Marciano Cantero nació como Horacio Eduardo Cantero Hernández el 25 de agosto de 1960, en Mendoza, y desde niño encontró en la música un refugio que lo llevaría a convertirse en una de las voces más queridas del rock latinoamericano. Tenía apenas nueve años cuando escuchó por primera vez a The Beatles y The Beach Boys, un descubrimiento que lo marcó para siempre y definió su forma de entender la melodía, la armonía y la emoción en una canción. Con sus ahorros compró su primer bajo, un instrumento que aprendería a dominar con ayuda de su hermano mayor, y que lo acompañaría durante más de cuatro décadas como el corazón rítmico y emocional de todo lo que tocó.
A finales de los años setenta, mientras Argentina vivía los años oscuros de la dictadura militar, Marciano asistía a conciertos del circuito underground, absorbiendo la energía subterránea de una escena que resistía en silencio. En 1979, junto a Felipe Staiti y Daniel Piccolo, formó Enanitos Verdes, una banda que nació entre la inocencia, la rebeldía y el deseo de contar historias desde la provincia, lejos del centralismo porteño. Al principio fueron una curiosidad local, “los enanitos” que tocaban en bares mendocinos, pero pronto se convirtieron en ídolos de su ciudad, llenando salas pequeñas y ganando un público que los seguiría hasta el final. Decididos a crecer, se mudaron a Buenos Aires.
Allí enfrentaron de nuevo la precariedad, tocando en clubes casi vacíos, buscando una oportunidad en una escena ya saturada. Su primer álbum pasó inadvertido, pero el destino cambió cuando firmaron con CBS Argentina. Desde ese punto, Enanitos Verdes empezó su largo viaje continental, cruzando fronteras y entrando a la década del pop rock latino con discos y canciones que se volverían himnos generacionales. Marciano, con su voz cálida y su pluma melódica, se convirtió en el corazón emocional de la banda. Entre giras y grabaciones, inició su carrera solista en 1990 con *Luna Nueva* y *Beat Club*, trabajos donde exploró una sensibilidad más íntima. Pero su aventura en solitario nunca lo alejó del grupo que lo vio nacer.

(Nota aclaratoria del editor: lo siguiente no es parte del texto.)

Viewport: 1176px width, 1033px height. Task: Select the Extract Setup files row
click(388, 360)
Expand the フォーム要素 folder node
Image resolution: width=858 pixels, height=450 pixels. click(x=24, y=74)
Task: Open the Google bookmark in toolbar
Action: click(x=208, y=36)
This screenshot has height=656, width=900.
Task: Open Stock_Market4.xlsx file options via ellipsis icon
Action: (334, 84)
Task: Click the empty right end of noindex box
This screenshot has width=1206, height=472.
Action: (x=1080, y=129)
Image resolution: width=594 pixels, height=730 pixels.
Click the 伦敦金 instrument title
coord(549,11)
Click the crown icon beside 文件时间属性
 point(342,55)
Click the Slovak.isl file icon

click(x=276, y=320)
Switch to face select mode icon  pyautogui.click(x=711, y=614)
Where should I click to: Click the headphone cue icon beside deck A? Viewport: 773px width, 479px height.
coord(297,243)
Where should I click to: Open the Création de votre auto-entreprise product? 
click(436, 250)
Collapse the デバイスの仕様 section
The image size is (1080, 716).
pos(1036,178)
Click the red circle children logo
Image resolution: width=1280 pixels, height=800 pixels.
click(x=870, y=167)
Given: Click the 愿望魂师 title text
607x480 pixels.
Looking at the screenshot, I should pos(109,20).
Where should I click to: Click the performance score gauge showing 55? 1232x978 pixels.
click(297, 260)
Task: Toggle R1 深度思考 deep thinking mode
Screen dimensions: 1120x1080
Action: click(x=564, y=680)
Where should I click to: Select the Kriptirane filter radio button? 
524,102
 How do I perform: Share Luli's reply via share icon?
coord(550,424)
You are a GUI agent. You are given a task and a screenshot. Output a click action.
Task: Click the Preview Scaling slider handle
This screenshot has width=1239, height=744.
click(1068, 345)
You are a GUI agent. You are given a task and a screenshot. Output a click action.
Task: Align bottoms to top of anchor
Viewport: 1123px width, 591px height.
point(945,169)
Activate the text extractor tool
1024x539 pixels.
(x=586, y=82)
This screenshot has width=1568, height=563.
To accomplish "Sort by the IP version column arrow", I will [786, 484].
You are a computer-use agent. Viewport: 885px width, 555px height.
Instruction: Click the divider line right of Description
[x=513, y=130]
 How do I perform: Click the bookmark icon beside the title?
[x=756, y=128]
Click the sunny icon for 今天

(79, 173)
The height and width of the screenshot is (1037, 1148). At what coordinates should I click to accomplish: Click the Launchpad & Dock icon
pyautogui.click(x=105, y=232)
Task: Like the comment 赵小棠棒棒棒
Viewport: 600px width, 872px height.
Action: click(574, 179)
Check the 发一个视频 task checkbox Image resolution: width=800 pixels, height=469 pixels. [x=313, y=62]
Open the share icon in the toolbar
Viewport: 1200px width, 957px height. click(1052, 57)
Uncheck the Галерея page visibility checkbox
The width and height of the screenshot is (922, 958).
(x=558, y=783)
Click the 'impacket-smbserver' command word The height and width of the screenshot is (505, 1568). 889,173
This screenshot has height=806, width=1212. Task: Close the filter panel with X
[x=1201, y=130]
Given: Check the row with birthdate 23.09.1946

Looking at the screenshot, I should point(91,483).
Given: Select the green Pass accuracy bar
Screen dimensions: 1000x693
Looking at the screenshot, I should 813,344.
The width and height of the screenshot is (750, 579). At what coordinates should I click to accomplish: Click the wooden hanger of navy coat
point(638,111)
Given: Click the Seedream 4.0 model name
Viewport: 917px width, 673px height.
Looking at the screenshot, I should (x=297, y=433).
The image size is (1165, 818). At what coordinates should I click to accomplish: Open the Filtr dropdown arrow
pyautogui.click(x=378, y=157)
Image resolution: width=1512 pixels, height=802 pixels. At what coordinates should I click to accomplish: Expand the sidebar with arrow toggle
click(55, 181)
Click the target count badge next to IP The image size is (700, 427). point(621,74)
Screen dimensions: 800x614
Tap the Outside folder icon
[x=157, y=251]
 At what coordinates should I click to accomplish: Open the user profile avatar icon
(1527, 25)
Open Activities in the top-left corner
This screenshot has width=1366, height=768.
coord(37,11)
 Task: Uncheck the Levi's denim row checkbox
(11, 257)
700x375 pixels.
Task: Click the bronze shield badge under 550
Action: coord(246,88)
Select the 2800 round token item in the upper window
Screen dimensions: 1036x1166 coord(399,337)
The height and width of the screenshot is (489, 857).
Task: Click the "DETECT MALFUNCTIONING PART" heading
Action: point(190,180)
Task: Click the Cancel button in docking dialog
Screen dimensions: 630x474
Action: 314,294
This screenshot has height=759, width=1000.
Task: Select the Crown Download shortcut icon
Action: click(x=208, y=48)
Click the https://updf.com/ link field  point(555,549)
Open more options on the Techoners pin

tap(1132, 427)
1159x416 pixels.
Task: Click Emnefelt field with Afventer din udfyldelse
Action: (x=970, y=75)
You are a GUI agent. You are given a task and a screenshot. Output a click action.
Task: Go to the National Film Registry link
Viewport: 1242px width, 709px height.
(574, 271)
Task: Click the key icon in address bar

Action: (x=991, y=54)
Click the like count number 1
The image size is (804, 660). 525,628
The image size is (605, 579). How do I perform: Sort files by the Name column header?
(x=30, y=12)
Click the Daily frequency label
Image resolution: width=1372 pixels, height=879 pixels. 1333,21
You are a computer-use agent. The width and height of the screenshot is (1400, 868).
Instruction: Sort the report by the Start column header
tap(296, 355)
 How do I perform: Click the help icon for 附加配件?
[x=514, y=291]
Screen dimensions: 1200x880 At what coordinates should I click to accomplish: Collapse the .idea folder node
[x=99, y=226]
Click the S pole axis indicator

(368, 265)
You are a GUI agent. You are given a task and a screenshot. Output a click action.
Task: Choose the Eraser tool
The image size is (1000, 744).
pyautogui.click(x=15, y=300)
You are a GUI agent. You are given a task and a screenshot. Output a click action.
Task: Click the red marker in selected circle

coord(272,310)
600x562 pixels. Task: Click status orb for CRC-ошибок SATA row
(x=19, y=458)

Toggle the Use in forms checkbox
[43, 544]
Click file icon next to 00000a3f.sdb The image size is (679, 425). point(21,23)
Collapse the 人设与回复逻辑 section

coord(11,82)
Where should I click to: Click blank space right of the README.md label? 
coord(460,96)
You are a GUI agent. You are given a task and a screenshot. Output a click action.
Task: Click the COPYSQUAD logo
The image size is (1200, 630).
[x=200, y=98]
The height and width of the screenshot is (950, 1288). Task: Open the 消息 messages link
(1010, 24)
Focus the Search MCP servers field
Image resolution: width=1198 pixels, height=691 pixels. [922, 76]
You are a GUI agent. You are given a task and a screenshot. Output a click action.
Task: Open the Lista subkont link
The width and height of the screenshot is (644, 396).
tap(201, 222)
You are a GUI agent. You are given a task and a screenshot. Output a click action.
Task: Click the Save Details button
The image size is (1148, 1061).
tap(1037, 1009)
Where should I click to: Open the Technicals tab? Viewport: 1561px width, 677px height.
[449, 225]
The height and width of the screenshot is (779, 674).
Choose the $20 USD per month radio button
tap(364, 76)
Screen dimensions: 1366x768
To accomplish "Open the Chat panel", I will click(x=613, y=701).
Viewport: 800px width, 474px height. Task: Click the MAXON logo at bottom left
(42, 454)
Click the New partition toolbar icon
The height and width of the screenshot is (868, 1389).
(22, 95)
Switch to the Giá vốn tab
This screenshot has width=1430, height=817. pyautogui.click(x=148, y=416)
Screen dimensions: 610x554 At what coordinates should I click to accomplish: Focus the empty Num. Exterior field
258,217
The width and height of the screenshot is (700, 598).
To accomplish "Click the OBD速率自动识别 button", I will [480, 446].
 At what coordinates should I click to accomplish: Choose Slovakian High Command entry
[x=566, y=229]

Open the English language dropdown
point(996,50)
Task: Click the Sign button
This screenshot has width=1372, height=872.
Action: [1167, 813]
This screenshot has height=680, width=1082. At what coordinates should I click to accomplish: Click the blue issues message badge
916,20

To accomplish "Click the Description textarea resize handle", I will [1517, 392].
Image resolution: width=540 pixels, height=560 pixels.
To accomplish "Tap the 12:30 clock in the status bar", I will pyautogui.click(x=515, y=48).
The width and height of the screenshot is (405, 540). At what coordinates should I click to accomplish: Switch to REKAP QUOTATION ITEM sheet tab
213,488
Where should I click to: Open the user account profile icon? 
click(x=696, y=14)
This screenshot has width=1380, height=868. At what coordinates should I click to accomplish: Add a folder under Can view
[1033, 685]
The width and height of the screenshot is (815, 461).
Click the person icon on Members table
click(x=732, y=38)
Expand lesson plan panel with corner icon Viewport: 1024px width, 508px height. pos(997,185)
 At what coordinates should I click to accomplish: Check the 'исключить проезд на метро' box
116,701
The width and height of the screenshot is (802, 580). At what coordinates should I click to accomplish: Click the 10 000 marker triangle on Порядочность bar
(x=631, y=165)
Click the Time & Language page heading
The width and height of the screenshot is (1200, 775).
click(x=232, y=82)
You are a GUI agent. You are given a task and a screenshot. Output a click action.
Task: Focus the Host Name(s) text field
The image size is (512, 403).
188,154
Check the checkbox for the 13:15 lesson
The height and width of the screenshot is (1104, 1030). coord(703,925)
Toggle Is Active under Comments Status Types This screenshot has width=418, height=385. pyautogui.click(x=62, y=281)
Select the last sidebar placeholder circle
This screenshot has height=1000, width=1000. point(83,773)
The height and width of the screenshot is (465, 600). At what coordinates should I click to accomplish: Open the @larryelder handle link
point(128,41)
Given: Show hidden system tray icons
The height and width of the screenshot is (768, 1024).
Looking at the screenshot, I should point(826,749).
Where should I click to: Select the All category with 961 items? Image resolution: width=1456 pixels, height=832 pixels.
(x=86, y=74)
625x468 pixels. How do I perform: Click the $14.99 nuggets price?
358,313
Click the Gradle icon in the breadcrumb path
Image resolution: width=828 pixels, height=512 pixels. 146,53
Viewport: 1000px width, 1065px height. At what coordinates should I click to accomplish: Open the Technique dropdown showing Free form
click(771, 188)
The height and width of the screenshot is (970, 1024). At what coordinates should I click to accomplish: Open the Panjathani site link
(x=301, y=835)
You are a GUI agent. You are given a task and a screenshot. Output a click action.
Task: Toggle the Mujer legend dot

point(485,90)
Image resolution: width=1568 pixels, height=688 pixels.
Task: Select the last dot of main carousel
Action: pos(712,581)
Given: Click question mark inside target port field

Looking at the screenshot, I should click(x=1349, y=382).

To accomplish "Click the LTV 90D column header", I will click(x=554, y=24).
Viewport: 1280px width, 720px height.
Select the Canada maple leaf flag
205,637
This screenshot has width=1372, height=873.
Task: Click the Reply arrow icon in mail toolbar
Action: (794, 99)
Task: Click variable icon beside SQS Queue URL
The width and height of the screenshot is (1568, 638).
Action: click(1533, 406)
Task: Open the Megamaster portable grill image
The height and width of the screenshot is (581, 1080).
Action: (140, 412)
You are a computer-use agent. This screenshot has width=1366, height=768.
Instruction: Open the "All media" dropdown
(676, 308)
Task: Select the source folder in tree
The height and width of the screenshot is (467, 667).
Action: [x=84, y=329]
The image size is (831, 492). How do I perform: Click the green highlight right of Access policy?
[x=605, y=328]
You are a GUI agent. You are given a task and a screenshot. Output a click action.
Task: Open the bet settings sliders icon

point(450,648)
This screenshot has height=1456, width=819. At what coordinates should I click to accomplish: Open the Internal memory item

Enanitos Verdes siguió lanzando álbumes, recorriendo América Latina y manteniendo su lugar como referentes de una época en la que el rock en español se hacía continental. En 2006 publicaron *Pescado Original*, uno de sus últimos grandes momentos, que incluyó el éxito *Mariposas*, una canción que mezclaba la nostalgia de Marciano con su capacidad inagotable de crear melodías inolvidables. Ya asentado en Hermosillo, Sonora, Marciano encontró en México un segundo hogar, un espacio desde el cual seguir componiendo y viajando con su música. Sin embargo, en 2022 decidió volver a Mendoza, la tierra donde comenzó todo. Allí pasó sus últimos meses, rodeado de familia, memoria y los paisajes que inspiraron sus primeras canciones.
OFRECIÓ VERDAD, MELANCOLÍA, ESPERANZA Y EL RECORDATORIO DE QUE INCLUSO DESDE LAS PROVINCIAS, INCLUSO DESDE LA ADVERSIDAD, SE PUEDEN ESCRIBIR CANCIONES QUE ATRAVIESAN FRONTERAS Y VIDAS ENTERAS.
El 5 de septiembre de 2022 fue hospitalizado por una afección renal. Tras una cirugía en la que se le extrajo un riñón y parte del bazo, su salud se deterioró rápidamente. Tres días después, el 8 de septiembre, falleció a los 62 años. Su partida dejó un vacío profundo en el rock latinoamericano, pero también un legado luminoso: canciones que han acompañado a millones, historias cantadas con honestidad, y una sensibilidad que convirtió a Marciano Cantero en uno de los compositores más humanos y entrañables de su generación. En cada escenario que recorrió, Marciano ofreció algo más que música. Ofreció verdad, melancolía, esperanza y el recordatorio de que incluso desde las provincias, incluso desde la adversidad, se pueden escribir canciones que atraviesan fronteras y vidas enteras. Su voz sigue sonando porque nunca perteneció solo a él, sino a todos los que alguna vez encontraron consuelo, alegría o compañía en sus melodías.